Охранники дернулись, а люди, стоявшие за ними, отвели взгляды, когда я посмотрел на них. Я не переставал наносить удары, пока копье не сдвинулось и испуганный солдат не отступил, освобождая мне проход.
Не произнося ни слова, я вошел, все еще дрожа от страха, который охранники принимали за гнев.
В первой комнате никого не было, мой внешний лоск исчез, я с облегчением вздохнул и уменьшился в росте на ладонь. Меня мучила совесть из‑за того, что я так обошелся с ни в чем не повинным солдатом, но это было необходимо, к тому же я ничего уже не мог переиначить.
Появился слуга и сразу же отвел меня к Эйе.

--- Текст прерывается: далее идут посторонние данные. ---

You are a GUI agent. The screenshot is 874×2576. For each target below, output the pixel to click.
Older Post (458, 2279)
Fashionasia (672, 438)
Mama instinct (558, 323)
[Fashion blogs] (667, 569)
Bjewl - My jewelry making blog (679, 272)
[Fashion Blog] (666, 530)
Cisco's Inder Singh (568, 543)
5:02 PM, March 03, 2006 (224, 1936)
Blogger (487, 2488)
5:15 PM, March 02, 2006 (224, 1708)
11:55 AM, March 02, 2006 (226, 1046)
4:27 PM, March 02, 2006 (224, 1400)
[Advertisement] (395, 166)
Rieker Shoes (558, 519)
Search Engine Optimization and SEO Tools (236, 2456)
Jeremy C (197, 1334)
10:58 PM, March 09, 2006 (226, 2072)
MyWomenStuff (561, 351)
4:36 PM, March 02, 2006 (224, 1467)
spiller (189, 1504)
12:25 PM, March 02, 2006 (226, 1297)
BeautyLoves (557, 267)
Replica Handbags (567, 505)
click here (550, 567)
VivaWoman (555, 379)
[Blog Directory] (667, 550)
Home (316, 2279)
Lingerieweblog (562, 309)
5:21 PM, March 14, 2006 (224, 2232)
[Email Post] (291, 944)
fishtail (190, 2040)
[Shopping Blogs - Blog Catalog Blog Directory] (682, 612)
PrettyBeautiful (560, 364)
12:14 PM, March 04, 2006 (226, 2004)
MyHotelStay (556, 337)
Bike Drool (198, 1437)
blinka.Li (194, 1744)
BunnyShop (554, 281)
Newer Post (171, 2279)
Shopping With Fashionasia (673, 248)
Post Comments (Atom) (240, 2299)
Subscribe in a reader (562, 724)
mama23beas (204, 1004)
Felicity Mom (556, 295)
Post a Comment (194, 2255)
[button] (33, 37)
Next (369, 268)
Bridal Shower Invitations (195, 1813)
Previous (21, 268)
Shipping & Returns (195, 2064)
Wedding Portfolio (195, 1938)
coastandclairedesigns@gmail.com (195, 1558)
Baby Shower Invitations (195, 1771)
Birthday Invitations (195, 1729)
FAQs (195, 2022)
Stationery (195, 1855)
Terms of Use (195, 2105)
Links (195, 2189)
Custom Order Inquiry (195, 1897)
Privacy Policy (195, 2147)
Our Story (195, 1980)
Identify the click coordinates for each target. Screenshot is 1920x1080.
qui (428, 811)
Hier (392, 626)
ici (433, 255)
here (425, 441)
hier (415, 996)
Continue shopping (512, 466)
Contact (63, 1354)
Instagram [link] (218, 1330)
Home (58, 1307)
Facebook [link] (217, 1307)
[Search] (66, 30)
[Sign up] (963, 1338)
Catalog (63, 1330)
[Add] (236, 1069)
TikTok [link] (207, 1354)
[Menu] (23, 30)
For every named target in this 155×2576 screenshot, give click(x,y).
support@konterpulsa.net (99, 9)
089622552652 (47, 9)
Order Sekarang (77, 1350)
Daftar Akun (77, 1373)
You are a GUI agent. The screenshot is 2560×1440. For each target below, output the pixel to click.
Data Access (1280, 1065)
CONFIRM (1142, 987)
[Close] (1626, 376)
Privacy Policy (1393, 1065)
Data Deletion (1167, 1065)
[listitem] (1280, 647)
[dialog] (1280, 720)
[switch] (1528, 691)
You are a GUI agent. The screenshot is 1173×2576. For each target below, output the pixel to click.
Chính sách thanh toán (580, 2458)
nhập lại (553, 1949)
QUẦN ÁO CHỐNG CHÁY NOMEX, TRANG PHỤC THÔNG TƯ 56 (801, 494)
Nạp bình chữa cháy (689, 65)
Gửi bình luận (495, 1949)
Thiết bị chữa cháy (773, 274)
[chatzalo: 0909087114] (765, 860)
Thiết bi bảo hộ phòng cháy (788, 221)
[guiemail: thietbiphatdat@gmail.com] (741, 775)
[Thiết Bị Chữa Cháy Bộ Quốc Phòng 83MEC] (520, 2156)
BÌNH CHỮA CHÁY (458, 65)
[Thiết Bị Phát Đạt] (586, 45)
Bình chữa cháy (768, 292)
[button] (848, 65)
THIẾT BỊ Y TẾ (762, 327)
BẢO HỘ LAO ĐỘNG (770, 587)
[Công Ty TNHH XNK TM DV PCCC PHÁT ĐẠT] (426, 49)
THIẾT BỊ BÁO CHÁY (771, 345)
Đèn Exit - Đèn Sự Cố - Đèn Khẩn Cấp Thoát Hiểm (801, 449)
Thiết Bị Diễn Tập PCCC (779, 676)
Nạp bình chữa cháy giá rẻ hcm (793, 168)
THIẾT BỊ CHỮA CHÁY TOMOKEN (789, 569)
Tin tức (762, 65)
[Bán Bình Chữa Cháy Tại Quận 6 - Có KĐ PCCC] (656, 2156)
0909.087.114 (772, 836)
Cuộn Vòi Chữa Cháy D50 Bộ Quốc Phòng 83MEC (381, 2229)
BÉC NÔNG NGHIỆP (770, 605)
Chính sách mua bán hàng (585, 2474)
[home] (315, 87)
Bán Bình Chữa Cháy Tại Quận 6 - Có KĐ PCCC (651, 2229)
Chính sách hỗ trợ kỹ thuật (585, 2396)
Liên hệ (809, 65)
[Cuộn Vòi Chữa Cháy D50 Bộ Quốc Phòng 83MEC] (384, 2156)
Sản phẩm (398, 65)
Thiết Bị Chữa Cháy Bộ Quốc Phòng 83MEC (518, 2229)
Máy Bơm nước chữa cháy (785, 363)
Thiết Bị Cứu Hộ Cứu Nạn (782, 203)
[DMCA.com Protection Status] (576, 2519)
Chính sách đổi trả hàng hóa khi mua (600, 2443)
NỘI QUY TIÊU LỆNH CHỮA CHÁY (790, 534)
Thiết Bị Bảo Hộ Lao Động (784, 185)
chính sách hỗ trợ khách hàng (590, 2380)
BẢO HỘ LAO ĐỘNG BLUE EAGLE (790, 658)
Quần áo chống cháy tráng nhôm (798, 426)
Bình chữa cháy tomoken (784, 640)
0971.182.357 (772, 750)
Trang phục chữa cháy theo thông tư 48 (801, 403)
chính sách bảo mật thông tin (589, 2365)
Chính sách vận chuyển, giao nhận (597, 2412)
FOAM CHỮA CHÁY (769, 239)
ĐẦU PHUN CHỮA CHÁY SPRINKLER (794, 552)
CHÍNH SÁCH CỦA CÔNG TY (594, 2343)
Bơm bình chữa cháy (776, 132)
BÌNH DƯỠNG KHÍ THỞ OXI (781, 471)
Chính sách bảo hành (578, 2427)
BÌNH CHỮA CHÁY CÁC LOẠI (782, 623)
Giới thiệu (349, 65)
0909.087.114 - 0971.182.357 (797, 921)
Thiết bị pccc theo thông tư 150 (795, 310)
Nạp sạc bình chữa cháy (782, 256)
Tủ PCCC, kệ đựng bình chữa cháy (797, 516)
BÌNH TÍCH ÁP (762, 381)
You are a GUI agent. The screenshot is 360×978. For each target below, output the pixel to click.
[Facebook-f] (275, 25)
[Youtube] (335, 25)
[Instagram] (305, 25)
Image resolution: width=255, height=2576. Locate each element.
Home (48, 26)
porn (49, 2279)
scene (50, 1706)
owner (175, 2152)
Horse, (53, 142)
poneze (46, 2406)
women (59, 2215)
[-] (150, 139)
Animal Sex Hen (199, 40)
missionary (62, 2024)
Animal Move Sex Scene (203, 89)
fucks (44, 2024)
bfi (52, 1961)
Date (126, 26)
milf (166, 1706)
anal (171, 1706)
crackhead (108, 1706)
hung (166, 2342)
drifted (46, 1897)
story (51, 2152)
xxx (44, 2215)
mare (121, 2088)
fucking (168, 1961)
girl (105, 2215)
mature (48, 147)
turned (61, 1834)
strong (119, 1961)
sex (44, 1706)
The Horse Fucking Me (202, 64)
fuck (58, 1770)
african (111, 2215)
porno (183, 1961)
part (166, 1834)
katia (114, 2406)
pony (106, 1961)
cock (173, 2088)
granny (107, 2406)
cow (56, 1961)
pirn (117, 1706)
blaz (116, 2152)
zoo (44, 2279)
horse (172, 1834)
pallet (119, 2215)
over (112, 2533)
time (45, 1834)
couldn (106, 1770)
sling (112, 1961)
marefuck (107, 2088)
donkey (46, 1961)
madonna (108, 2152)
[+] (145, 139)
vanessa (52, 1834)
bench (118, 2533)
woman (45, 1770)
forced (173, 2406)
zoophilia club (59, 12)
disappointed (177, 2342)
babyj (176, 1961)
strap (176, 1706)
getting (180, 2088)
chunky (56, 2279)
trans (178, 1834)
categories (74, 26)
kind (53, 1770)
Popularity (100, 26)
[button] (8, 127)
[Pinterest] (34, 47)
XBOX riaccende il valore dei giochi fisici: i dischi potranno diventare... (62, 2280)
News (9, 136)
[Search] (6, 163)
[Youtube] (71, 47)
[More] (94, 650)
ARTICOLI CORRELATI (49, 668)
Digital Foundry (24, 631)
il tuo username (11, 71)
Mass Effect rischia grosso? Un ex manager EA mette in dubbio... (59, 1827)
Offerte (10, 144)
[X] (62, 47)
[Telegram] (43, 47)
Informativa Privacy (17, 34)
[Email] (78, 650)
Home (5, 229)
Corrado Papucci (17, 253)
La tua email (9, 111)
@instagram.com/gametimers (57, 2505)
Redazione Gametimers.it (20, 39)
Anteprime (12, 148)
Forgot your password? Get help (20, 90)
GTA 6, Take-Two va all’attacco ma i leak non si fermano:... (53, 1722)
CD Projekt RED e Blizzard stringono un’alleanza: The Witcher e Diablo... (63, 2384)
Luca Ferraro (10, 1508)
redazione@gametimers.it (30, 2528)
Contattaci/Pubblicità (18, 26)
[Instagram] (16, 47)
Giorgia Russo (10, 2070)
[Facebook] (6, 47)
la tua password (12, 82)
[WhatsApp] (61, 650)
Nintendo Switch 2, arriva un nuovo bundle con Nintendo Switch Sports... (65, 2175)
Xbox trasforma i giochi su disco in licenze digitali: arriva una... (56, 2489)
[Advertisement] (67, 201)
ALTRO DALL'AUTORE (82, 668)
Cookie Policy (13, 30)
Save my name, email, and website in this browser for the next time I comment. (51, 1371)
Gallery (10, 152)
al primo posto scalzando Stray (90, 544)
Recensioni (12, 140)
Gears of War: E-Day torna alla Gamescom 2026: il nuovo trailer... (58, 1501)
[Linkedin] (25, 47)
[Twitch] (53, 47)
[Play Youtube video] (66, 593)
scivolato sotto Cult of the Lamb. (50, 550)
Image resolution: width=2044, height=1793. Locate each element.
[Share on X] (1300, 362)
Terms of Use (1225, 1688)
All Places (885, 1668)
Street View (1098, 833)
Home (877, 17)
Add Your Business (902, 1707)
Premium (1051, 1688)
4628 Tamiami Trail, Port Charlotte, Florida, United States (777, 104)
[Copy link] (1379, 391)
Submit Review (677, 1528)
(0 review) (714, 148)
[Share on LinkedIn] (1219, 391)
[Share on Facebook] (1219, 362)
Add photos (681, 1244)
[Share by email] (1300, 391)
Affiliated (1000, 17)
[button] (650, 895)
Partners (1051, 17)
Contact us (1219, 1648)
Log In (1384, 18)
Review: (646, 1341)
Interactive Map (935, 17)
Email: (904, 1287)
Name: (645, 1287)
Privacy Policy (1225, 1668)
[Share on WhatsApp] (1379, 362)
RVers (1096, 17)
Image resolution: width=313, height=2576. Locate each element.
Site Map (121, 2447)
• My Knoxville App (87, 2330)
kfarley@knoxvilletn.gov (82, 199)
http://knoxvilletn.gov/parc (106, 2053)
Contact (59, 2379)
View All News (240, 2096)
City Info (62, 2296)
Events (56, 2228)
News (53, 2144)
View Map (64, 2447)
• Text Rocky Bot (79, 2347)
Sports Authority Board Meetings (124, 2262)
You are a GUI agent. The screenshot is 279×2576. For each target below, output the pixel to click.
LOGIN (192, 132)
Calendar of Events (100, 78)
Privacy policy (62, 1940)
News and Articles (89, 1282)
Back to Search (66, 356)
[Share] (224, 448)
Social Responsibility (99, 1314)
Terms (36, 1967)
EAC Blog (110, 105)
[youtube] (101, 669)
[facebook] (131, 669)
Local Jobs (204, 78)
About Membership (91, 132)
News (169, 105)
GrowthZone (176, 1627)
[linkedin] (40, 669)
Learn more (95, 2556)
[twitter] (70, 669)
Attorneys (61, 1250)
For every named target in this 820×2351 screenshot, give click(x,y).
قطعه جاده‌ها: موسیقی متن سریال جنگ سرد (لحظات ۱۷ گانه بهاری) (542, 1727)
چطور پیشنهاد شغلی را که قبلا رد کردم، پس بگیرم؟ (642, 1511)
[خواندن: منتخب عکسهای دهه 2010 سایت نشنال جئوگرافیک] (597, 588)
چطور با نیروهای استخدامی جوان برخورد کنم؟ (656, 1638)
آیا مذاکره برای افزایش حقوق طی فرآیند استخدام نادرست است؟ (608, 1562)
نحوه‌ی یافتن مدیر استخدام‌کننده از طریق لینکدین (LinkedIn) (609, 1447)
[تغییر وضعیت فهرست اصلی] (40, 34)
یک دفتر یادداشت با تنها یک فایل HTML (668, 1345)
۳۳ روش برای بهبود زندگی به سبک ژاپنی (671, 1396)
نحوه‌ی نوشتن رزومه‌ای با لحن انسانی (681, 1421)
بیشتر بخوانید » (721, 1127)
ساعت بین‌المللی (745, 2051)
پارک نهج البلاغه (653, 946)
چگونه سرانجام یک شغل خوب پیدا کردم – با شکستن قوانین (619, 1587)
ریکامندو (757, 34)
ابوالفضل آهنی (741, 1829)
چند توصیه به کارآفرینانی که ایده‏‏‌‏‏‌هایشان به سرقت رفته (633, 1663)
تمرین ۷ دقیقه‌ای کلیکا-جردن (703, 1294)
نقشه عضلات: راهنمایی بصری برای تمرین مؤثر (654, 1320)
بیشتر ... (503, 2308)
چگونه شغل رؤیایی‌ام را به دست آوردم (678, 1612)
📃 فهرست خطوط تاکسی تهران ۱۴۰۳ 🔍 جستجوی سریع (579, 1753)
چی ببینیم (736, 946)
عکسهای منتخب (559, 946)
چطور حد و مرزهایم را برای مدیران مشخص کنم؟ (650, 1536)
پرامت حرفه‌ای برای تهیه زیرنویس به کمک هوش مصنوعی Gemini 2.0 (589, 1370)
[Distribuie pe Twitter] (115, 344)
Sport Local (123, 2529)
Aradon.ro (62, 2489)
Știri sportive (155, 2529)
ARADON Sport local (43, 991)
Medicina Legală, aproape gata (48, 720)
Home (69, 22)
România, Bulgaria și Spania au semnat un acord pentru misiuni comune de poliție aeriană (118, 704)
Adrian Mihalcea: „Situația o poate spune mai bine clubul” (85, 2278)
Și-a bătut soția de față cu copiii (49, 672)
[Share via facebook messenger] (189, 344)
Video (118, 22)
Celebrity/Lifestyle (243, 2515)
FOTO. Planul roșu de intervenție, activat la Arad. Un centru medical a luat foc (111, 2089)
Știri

Я подбежал к нему, чтобы обнять его, но он не простер ко мне руки.
Голова его была опущена, а в глазах стояли слезы.
Я сел перед ним, понимая, что с ним обращались плохо. Старик отводил взгляд. Я решил пошутить, чтобы взбодрить его.
– Что с тобой, старый друг? Кажется, что твое Ка стало, как у ребенка!
Но шутка опечалила его еще больше. Я продолжал пытаться вытянуть из него хоть слово, но он не отвечал ни на мои вопросы, ни на проявления моих чувств.
– У нас мало времени! Мне нужно, чтобы ты меня выслушал, – сказал я, теряя терпение. – Эйе! Я, рискуя жизнью, пришел сюда, чтобы помочь тебе, а ты малодушничаешь.
Он снова ничего не сказал. Я не представлял, что делать. Наконец, чувствуя, что меня охватывает бешенство, я схватил его под мышки и приподнял.
– Проклятие! Ты должен меня выслушать!
– Чего ты хочешь? – спросил он, не глядя на меня.
– Отвезти тебя к твоей дочери. Хочу, чтобы ты забыл и думать о том, чтобы стать фараоном. Хоремхеб будет ждать, словно гриф, чтобы пожрать твои останки после того, как Темные отравят тебя, а его имя при этом останется незапятнанным.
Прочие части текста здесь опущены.